With the material below, print exactly the lines between the line holding "Noniewicza 22 (735, 1289)" and the line holding "Nakvynė Suvalkuose - spausk čia! (150, 289)", inclusive. Add nothing else.

==*==

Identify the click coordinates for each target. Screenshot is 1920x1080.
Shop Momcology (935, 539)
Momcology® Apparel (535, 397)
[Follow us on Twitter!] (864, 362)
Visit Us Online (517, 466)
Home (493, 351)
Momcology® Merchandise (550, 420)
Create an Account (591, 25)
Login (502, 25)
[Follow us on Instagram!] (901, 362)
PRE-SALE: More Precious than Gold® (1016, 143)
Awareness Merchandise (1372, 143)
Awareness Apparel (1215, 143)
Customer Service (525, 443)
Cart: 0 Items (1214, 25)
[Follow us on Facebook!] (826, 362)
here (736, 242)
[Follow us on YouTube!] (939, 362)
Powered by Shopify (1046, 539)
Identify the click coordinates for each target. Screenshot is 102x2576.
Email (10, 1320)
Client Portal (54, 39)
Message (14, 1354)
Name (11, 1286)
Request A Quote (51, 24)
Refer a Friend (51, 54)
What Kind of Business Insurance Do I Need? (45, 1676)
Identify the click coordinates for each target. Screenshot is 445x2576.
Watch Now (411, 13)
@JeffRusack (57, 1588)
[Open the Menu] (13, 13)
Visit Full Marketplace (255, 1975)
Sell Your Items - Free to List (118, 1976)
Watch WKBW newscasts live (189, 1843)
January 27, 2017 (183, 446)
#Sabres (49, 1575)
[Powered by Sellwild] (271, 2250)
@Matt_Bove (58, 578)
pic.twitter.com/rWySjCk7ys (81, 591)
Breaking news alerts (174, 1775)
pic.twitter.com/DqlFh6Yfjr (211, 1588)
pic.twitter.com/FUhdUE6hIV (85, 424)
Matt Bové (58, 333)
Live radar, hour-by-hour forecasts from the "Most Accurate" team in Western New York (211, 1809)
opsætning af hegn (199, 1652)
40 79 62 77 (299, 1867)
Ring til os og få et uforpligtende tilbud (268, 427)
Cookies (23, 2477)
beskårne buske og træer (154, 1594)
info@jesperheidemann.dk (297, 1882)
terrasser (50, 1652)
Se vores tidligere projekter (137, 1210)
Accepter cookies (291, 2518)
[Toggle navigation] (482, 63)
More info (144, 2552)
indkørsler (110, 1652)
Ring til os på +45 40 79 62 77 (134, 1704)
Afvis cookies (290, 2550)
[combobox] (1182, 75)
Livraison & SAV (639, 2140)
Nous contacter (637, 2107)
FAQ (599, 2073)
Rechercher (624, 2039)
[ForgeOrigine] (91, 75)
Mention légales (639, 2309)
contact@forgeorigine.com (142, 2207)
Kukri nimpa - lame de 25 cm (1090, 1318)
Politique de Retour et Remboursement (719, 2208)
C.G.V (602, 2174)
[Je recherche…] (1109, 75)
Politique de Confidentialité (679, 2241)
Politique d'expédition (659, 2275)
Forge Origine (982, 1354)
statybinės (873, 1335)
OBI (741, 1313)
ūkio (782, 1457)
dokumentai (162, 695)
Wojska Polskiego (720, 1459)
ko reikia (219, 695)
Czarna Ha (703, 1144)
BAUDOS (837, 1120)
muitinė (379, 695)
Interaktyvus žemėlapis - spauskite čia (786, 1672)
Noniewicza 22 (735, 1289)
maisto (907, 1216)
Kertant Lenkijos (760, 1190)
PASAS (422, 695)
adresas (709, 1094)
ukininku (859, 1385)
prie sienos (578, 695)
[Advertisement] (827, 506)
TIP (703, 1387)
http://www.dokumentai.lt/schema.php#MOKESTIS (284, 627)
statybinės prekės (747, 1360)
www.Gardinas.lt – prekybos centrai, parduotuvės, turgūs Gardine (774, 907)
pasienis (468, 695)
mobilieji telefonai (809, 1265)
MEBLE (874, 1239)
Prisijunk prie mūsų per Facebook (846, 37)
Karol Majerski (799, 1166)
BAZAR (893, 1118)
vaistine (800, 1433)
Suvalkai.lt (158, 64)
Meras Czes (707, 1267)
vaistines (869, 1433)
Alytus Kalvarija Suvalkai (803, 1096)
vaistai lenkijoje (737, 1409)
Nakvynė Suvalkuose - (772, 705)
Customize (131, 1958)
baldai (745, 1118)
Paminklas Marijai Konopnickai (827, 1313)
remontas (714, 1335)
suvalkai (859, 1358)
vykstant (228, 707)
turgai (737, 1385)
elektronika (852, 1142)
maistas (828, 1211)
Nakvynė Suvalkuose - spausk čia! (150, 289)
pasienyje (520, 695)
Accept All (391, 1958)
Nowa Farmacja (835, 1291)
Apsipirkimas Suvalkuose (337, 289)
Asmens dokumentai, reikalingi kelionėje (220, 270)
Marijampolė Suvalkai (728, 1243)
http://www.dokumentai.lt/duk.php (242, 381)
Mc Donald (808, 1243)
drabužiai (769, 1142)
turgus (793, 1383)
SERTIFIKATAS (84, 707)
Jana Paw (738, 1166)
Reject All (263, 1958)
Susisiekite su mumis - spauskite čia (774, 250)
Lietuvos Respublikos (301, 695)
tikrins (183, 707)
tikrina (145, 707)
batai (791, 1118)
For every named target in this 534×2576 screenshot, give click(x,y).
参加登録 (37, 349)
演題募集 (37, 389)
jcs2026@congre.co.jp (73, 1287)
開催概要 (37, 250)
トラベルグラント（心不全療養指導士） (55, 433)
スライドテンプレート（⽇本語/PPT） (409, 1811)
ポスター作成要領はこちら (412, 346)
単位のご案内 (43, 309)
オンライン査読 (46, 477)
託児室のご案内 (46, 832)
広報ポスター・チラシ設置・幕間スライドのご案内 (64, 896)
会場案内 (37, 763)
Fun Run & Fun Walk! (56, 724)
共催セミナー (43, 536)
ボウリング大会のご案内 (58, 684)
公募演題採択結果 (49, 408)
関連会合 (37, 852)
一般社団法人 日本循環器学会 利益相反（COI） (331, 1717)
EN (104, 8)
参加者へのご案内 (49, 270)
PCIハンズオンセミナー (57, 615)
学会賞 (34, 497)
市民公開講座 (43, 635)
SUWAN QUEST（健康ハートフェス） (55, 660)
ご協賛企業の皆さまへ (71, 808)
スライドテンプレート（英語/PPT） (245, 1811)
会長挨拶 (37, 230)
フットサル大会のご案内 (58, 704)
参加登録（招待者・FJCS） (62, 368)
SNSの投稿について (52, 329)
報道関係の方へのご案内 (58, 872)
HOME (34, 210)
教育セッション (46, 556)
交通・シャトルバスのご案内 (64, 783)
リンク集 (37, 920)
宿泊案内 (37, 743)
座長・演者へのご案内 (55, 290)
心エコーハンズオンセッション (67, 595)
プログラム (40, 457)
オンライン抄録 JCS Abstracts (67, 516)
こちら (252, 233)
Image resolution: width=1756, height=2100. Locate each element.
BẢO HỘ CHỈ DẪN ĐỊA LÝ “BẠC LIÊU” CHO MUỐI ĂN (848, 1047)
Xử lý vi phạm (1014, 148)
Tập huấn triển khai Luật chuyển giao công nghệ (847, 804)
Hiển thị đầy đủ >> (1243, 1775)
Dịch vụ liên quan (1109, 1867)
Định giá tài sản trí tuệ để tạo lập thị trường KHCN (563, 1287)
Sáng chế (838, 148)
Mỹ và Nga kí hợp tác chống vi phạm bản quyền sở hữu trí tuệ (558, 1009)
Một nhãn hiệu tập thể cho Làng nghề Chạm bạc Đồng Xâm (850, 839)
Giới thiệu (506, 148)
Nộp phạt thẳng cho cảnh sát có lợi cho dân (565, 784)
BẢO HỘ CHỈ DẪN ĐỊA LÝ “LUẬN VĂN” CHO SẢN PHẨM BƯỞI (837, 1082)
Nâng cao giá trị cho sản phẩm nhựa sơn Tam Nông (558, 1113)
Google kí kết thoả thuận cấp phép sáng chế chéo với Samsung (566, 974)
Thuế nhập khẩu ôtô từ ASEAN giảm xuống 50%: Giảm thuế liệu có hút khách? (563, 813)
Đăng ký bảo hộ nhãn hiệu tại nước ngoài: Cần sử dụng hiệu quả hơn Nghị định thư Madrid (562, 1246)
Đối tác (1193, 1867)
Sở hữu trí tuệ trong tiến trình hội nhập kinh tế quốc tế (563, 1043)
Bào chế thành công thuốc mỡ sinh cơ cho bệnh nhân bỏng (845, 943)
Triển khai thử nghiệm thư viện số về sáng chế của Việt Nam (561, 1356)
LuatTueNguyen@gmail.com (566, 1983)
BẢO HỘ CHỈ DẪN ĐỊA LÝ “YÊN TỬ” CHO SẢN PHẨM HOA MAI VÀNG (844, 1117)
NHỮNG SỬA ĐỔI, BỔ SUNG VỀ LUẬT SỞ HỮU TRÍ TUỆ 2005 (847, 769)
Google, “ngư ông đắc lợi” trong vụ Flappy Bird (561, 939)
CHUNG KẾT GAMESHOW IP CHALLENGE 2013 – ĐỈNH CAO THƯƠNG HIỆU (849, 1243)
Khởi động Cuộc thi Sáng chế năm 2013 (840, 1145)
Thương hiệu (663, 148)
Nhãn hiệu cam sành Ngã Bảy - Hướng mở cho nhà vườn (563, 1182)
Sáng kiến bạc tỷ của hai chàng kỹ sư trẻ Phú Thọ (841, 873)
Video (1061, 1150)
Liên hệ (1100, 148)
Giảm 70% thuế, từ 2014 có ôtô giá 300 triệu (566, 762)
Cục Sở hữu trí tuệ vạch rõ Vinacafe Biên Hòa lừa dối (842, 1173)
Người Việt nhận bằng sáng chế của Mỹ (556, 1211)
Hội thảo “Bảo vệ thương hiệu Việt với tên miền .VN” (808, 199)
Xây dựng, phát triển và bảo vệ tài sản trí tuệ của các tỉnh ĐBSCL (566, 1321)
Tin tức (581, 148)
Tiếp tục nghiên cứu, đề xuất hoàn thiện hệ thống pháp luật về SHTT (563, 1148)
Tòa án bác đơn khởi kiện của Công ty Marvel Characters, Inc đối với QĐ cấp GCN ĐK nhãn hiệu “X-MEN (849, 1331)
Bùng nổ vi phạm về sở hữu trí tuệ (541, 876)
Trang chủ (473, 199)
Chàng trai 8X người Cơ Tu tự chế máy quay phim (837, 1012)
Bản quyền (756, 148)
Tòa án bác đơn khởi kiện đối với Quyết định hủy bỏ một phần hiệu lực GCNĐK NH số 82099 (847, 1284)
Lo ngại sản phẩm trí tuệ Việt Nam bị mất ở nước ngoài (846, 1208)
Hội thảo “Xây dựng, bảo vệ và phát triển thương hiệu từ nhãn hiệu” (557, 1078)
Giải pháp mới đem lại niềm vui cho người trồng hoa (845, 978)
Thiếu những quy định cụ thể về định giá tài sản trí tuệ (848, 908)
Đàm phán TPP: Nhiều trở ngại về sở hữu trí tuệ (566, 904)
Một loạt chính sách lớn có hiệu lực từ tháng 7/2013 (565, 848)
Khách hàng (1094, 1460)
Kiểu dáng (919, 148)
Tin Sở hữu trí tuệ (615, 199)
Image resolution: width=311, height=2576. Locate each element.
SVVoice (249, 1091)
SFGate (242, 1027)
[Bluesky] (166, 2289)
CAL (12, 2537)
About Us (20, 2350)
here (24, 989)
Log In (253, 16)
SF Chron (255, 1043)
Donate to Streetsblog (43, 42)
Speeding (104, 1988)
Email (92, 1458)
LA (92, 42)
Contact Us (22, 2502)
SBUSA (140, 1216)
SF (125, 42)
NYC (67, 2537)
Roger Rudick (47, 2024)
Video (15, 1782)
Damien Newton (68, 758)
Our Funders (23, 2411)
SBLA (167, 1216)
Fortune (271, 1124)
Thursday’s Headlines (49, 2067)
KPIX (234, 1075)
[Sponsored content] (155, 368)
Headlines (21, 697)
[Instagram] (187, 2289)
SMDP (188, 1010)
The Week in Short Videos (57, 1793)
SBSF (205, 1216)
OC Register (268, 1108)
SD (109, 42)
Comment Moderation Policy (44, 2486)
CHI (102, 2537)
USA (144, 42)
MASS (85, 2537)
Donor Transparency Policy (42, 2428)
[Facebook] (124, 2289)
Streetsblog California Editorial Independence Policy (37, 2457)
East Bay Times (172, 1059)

==*==

### Result for this task
Noniewicza 22 (735, 1289)
maisto (907, 1216)
Kertant Lenkijos (760, 1190)
PASAS (422, 695)
adresas (709, 1094)
ukininku (859, 1385)
prie sienos (578, 695)
[Advertisement] (827, 506)
TIP (703, 1387)
http://www.dokumentai.lt/schema.php#MOKESTIS (284, 627)
statybinės prekės (747, 1360)
www.Gardinas.lt – prekybos centrai, parduotuvės, turgūs Gardine (774, 907)
pasienis (468, 695)
mobilieji telefonai (809, 1265)
MEBLE (874, 1239)
Prisijunk prie mūsų per Facebook (846, 37)
Karol Majerski (799, 1166)
BAZAR (893, 1118)
vaistine (800, 1433)
Suvalkai.lt (158, 64)
Meras Czes (707, 1267)
vaistines (869, 1433)
Alytus Kalvarija Suvalkai (803, 1096)
vaistai lenkijoje (737, 1409)
Nakvynė Suvalkuose - (772, 705)
Customize (131, 1958)
baldai (745, 1118)
Paminklas Marijai Konopnickai (827, 1313)
remontas (714, 1335)
suvalkai (859, 1358)
vykstant (228, 707)
turgai (737, 1385)
elektronika (852, 1142)
maistas (828, 1211)
Nakvynė Suvalkuose - spausk čia! (150, 289)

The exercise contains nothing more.